DIRECTIONS FOR THIS TASK: Pick out every line below that contains the word "Instruction" and copy each one in full.

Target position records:
- - - - - - -
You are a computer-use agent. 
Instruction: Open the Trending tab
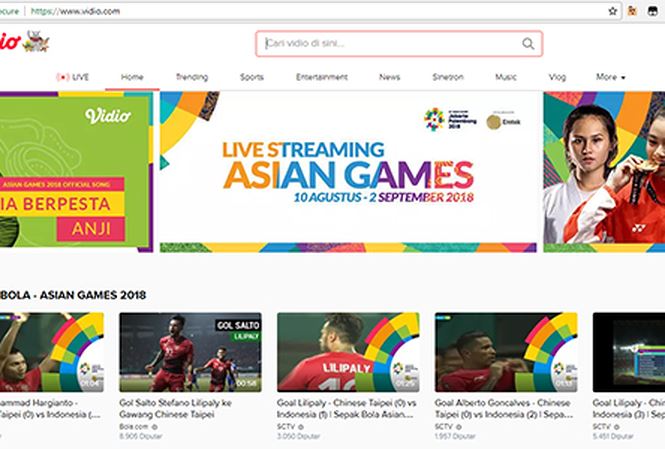pos(192,77)
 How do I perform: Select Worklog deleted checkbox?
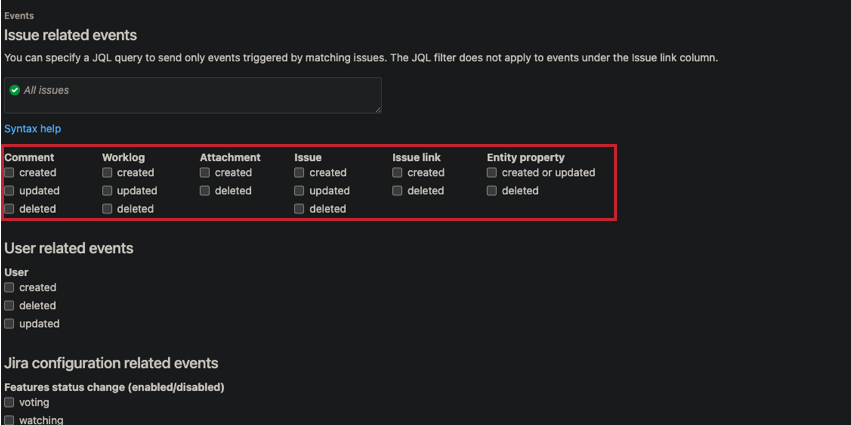pos(108,209)
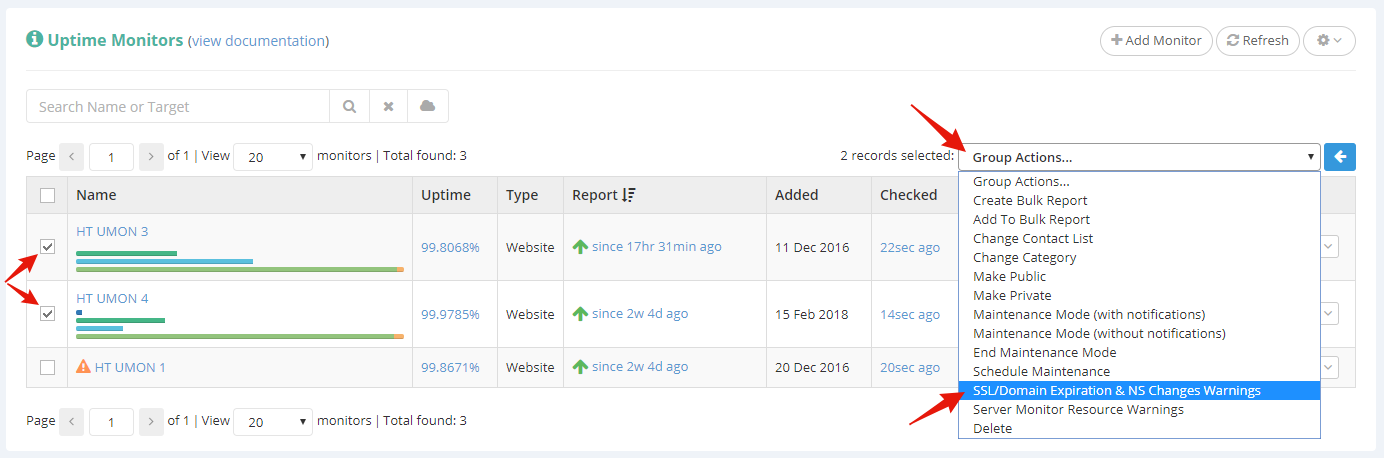Screen dimensions: 1384x458
Task: Open the gear settings dropdown
Action: (x=1329, y=40)
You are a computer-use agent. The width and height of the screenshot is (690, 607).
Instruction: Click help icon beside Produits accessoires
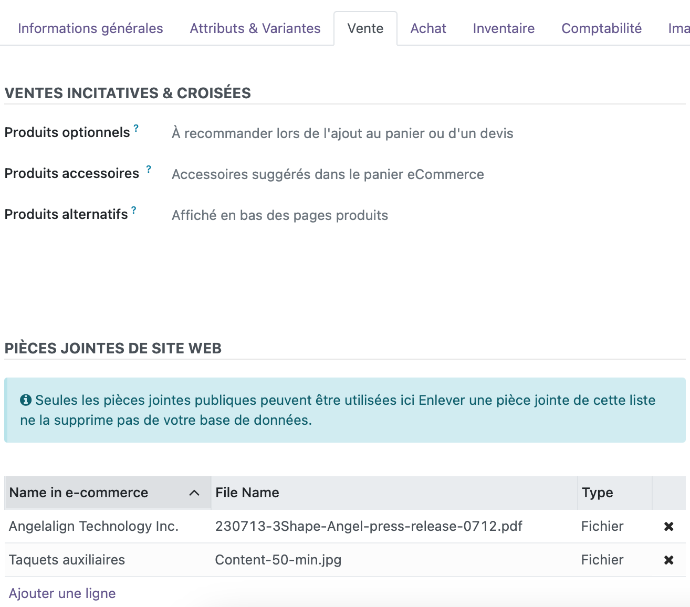[149, 170]
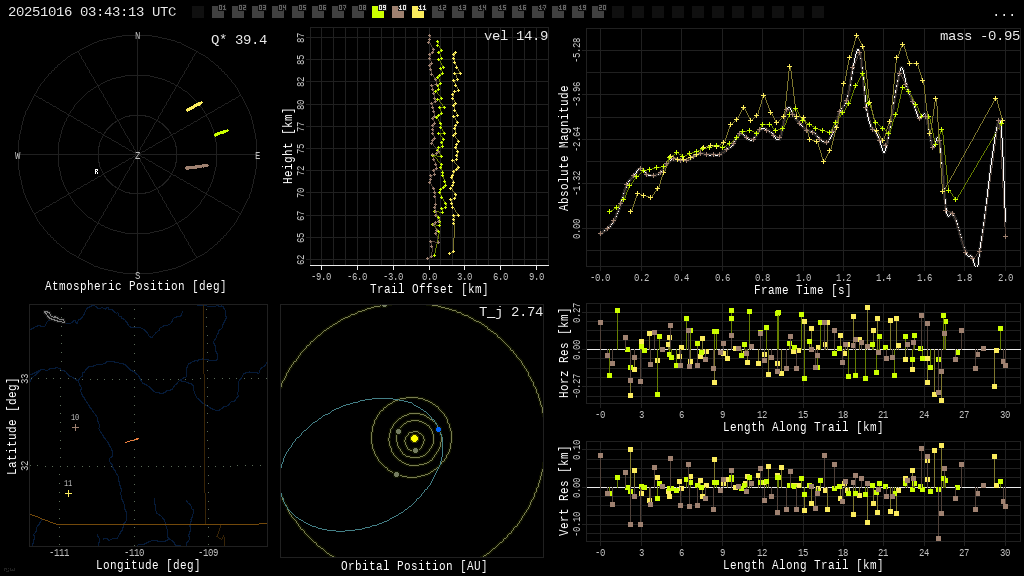The width and height of the screenshot is (1024, 576).
Task: Toggle station 11 yellow indicator box
Action: pos(418,12)
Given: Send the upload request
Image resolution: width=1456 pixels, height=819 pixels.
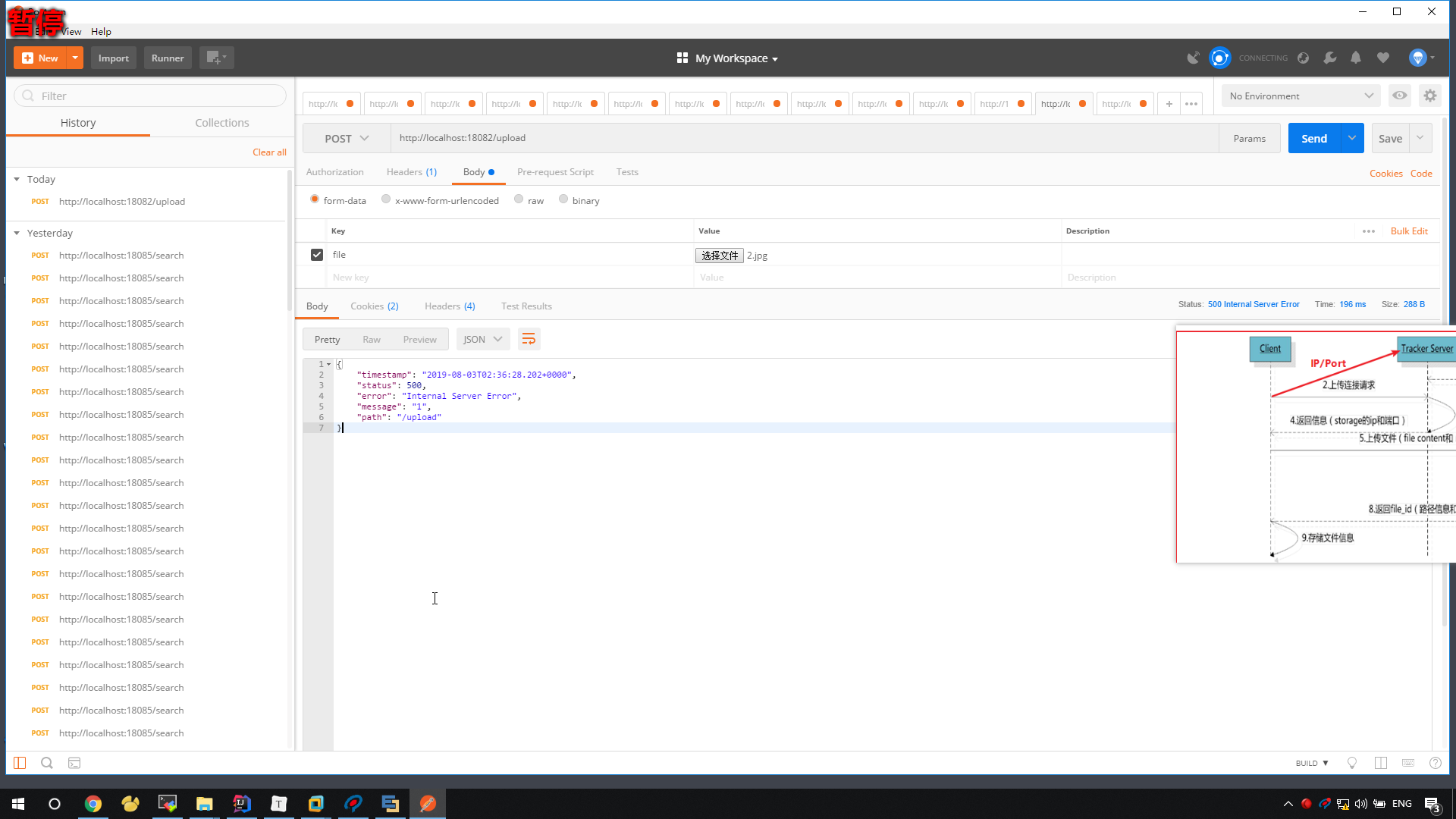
- - - - - - -
EXPECTED ANSWER:
Instruction: Open the Trending tab
Instruction: Click help icon beside Produits accessoires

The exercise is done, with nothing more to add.